» **Work required**
Among the entries below, find the line with "The height and width of the screenshot is (812, 1478).", then quote it and each following line up to and including the line with "This screenshot has", and nothing else.

** Materials provided follows **

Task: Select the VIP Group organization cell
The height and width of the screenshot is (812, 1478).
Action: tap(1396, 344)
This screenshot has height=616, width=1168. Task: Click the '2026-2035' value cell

** End of Materials provided **
** Materials provided follows **

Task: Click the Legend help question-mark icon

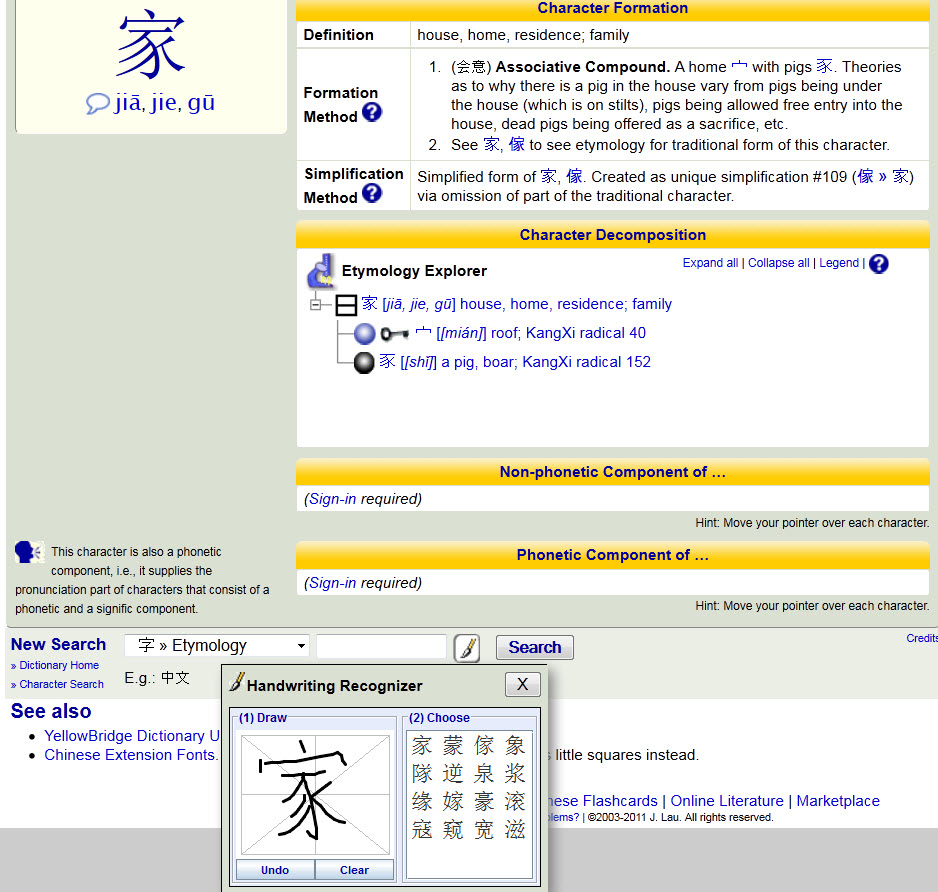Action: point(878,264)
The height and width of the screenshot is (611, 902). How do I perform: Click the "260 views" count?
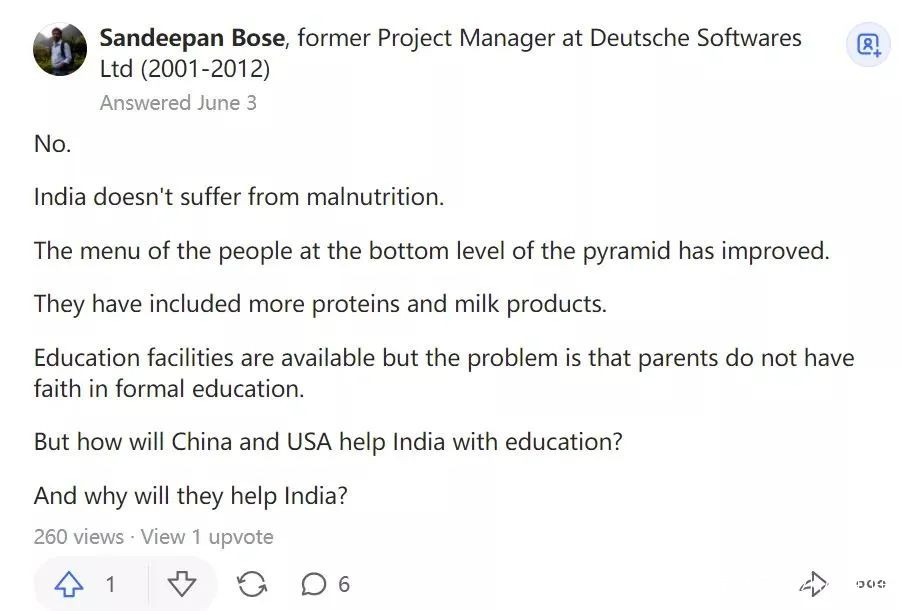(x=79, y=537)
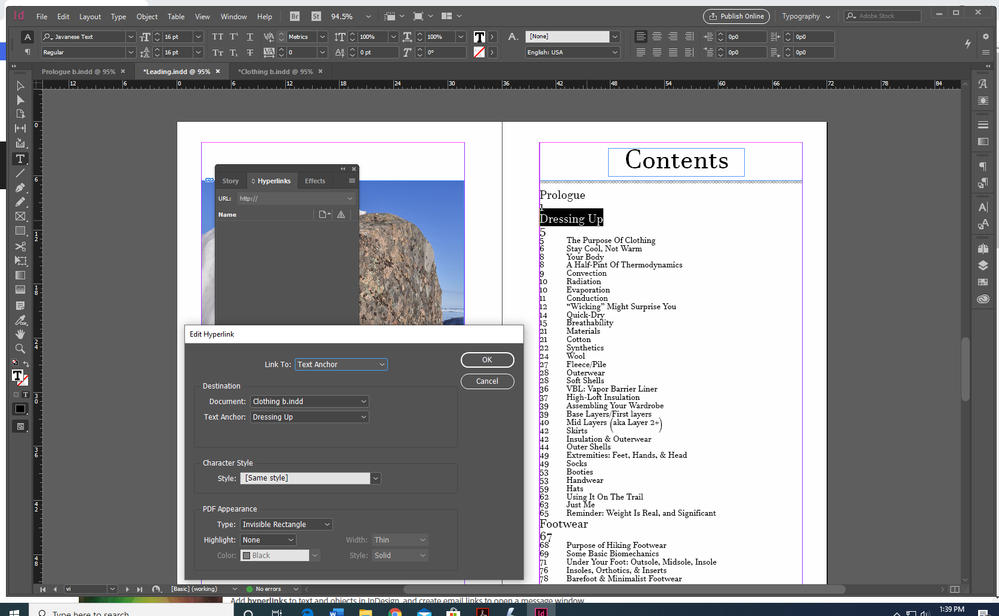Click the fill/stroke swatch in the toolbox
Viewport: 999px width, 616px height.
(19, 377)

** End of Materials provided **
** Materials provided follows **

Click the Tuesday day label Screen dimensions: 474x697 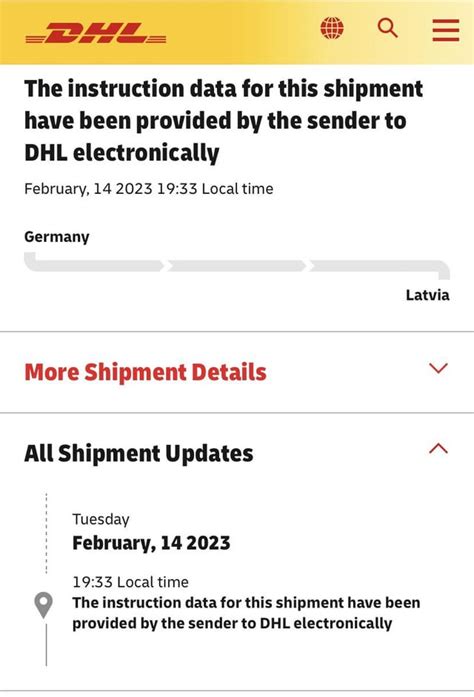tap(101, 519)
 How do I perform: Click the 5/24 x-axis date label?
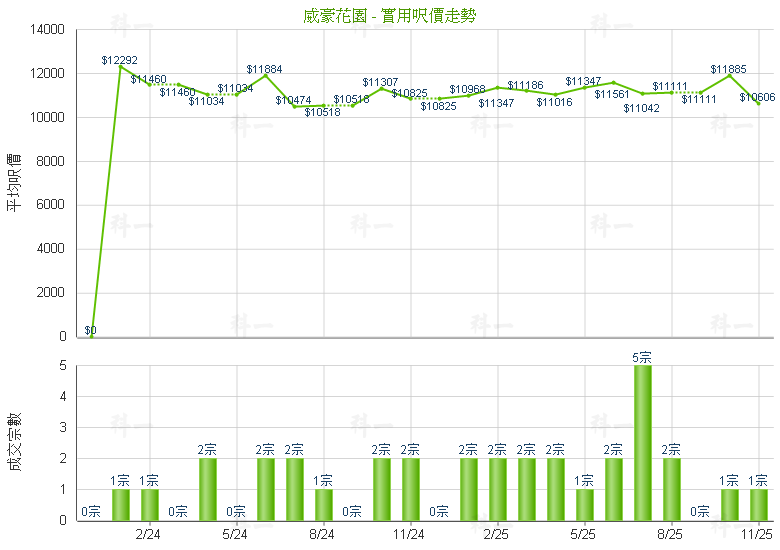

** End of Materials provided **

» **Finished exercise**
The height and width of the screenshot is (812, 1478).
Action: tap(1396, 344)
This screenshot has height=616, width=1168. Task: Click the '2026-2035' value cell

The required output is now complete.